◆ What you need to do ◆
Nothing but a number is wanted: the count of lines in the records below that include "console".

Collection entries:
########

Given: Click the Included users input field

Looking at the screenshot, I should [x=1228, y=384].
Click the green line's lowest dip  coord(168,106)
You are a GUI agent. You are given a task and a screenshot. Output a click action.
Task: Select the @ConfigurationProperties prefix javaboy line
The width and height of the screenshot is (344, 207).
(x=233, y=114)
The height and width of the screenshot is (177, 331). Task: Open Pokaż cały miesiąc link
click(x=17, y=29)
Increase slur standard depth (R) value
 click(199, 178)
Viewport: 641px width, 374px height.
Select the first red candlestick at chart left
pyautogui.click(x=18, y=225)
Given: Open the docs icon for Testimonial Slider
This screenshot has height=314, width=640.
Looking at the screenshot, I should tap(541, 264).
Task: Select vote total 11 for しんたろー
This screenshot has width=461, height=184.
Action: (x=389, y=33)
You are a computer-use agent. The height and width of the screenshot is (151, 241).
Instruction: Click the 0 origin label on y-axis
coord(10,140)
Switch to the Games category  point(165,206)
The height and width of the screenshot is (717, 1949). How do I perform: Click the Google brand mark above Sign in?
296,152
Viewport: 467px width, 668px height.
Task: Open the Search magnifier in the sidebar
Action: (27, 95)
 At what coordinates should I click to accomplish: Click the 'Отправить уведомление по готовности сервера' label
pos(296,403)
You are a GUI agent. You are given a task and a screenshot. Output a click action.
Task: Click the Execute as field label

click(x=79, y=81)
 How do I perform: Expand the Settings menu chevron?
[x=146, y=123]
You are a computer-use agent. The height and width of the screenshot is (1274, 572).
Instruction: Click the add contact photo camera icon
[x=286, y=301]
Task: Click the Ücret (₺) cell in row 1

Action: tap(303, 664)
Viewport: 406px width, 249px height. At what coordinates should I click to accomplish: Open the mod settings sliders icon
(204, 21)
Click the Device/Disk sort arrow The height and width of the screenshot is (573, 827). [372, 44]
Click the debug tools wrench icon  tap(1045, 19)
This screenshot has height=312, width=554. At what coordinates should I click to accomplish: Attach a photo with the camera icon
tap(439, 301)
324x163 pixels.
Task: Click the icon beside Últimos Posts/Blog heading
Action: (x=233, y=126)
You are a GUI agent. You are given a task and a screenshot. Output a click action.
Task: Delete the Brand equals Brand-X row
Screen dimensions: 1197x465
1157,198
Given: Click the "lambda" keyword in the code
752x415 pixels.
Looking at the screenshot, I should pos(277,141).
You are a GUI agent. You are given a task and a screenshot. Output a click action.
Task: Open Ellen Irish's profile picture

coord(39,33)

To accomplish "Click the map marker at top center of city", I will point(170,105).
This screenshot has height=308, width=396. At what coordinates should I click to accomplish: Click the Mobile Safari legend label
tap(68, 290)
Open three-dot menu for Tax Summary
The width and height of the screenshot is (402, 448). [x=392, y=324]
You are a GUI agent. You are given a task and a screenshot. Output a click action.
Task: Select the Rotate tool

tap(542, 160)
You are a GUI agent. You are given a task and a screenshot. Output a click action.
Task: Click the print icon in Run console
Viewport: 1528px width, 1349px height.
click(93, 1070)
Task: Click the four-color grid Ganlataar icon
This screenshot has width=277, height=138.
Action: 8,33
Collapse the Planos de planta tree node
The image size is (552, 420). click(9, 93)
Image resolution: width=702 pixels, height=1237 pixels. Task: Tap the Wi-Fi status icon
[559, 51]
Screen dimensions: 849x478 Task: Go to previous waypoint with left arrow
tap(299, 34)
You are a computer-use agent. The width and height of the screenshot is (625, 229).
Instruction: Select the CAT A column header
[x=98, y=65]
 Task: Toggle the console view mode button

########

◆ Answer area ◆
2